It's spelled with a "v," yet pronounced like "churches."

I bring that to your attention upfront because that's information that you're probably going to need in 2014.

Chvrches, one of this year's biggest buzz bands, is poised to breakthrough into the mainstream very soon. The Scottish synth-pop trio has the look, the sound and most definitely the material to entice the masses.

The band's full-length debut, "The Bones of What You Believe," was released in September and immediately hailed by many as one of 2013's best albums. Yet, the album isn't nearly as strong as the trio's live show.

The Glasgow group, which consists of lead vocalist Lauren Mayberry, multi-instrumentalist Iain Cook and synthesizer-sampler guru Martin Doherty, delighted a capacity crowd of some 2,800 on Sunday at the Fox Theater in Oakland. The sold-out show lived up to the substantial advance hype -- and then some -- as the Chvrches managed to transform their finely tuned studio creations into even more powerful offerings onstage.
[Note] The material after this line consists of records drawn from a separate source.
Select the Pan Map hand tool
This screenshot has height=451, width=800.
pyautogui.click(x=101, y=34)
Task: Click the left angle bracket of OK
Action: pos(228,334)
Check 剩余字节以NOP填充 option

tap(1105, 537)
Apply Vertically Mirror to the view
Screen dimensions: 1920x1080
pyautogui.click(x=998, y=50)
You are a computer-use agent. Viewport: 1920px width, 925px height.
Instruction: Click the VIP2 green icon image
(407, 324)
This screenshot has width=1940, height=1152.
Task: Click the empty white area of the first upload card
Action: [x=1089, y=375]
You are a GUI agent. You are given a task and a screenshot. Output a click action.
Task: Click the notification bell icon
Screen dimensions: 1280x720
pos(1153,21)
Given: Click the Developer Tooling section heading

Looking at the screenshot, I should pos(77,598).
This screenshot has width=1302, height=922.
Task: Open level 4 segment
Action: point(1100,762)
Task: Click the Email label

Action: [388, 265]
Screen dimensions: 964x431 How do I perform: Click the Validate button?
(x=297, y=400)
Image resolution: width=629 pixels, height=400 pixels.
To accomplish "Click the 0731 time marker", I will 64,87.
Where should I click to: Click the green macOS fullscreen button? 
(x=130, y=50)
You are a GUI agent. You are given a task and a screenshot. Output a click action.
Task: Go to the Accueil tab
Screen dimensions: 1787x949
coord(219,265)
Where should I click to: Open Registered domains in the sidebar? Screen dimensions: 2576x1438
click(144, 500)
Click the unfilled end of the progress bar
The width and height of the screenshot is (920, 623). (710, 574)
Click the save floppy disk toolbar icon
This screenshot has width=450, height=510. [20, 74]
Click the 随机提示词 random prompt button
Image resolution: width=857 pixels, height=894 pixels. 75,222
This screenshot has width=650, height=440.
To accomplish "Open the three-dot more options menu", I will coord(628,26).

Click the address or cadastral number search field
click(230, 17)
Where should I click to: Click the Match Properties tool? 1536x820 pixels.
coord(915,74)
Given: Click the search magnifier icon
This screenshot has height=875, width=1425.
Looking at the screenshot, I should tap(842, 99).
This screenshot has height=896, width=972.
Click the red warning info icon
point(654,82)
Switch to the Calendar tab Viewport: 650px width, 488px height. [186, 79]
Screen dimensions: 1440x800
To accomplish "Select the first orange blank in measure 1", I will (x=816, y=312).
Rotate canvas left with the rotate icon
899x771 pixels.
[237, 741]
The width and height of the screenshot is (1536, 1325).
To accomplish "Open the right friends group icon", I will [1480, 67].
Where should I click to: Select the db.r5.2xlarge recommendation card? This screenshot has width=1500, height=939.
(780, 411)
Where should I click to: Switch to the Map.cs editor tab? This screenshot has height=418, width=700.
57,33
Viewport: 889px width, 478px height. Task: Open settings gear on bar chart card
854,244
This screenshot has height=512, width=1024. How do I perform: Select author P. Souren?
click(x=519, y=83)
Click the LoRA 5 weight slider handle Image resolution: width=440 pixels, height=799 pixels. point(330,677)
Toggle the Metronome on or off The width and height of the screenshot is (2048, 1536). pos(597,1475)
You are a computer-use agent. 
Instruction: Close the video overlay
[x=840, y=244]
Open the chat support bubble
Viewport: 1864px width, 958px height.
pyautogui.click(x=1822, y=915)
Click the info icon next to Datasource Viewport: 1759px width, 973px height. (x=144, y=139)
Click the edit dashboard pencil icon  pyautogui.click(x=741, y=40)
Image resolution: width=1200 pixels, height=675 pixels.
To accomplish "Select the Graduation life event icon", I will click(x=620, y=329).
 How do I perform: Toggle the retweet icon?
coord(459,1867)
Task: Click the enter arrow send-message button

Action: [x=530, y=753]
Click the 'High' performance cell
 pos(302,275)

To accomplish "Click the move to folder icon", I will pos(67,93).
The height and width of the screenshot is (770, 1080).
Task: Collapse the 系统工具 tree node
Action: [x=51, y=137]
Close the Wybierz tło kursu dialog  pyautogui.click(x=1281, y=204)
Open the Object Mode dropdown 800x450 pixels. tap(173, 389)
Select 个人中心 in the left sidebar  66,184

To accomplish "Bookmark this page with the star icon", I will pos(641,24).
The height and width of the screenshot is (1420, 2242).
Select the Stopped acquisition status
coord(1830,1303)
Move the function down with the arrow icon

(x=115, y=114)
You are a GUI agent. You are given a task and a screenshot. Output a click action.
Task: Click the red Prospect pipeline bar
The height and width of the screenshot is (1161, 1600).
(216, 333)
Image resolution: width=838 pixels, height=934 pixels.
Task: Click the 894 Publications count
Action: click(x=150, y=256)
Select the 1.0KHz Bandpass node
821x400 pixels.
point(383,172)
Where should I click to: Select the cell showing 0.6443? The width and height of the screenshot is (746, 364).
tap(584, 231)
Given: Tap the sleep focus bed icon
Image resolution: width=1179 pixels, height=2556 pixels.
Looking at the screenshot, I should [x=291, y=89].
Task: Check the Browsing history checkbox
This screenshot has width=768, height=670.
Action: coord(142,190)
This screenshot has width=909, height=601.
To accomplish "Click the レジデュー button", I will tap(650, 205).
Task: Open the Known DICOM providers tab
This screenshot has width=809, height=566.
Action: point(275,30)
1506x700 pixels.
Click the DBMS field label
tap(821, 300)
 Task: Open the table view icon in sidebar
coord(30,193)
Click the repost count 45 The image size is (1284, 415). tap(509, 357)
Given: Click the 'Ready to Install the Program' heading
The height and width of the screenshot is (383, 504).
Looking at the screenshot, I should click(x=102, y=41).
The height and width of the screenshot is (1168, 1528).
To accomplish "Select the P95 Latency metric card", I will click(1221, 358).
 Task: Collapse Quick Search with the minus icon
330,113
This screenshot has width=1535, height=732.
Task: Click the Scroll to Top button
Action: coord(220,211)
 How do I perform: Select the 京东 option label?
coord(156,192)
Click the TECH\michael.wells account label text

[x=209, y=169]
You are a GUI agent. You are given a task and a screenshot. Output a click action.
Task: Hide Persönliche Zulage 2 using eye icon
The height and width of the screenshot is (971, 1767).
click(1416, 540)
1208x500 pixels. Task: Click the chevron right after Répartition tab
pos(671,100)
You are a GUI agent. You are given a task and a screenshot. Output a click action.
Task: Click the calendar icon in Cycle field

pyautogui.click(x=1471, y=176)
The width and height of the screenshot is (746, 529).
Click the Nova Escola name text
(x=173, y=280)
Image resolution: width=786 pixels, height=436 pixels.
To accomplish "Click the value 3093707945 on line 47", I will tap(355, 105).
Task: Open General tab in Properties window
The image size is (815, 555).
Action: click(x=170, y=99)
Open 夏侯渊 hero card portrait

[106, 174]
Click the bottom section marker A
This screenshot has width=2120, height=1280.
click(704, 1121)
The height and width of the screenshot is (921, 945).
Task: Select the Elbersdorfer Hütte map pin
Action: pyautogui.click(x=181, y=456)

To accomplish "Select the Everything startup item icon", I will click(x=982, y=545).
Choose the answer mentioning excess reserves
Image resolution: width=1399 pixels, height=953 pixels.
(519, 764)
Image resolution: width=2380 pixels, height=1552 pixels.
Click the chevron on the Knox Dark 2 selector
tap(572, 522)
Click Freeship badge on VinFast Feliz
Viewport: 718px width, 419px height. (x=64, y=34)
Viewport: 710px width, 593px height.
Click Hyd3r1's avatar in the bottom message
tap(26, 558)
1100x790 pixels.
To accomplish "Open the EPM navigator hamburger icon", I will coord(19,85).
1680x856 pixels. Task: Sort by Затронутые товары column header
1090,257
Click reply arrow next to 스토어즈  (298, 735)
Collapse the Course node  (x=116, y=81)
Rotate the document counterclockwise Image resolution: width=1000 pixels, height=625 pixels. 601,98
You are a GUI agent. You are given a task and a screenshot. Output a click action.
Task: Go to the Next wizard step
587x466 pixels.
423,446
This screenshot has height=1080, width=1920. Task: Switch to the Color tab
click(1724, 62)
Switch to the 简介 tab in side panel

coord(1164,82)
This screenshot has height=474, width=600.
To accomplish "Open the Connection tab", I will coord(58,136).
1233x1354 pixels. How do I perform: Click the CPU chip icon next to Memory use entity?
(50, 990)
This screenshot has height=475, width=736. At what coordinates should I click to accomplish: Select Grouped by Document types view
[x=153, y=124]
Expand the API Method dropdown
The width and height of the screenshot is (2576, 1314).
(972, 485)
It was a relatively short concert, clocking in at just under 75 minutes, but it said volumes about the group's potential. Every single song offered up in the set list was worth hearing again. That's quite unusual for a band with only one album to its credit. Just wait until the group has two or three album's worth of material to skim the cream from.

Opening the show with "We Sink," Chvrches immediately got the dance party started, churning out retro-grooves that had one platform boot in '70s disco and another in '80s new wave. The sounds recalled Erasure, Giorgio Moroder-era Donna Summer, the "Rapture" of Blondie and Yaz (aka, if you're reading this outside the U.S., Yazoo).

Chvrches spiced up the nostalgia by adding bits of '90s electronica, tossing in crunchy big beats worthy of the Prodigy and gambling on "Vegas"-era Crystal Method. There was also a distinct Top 40 pop undercurrent to it all, to the point where some of the songs could almost be played on Radio Disney. That might explain why some tweens have already caught onto the band.

The sound at the Fox was terrific, with the bass-heavy electronic dance music (EDM) coming across crystal clear. Also, the light show was pure eye candy, a swirling, pulsating mix of colors that was perfectly in time with the constantly shifting tempos.

Beyond the lights, the stage show was effectively simple, with Mayberry positioned (for most of the night) between the two mad scientists working in their EDM labs and mixing up the synthetic grooves that power such songs as "Gun" and "Lies."

What most impresses me most about Chvrches, thankfully, is the strong songwriting -- which is an all-too-rare thing that's said about synth-pop/EDM acts. The lyrics aren't secondary at all, even when they come in the midst of a manic dance-floor number. In fact, a tune like "Recover" could work in just about any genre of music.

The band's secret weapon is Doherty, who steps away from his sampler station to handle lead vocals on "Under the Tide." His spin in the spotlight was one of the best moments of the night, as Doherty upped the ante on enthusiasm while roaring through the anthem. Hopefully, he'll get more turns on the microphone down the line.

If that happens, it will be just one more reason to learn how to spell -- and say -- the Chvrches' name.

If you missed Chvrches this time around — or simply want another dose of great synth-pop — you can catch the band at the pre-party for Live 105's Not So Silent Night on Dec. 5 at Mezzanine in San Francisco.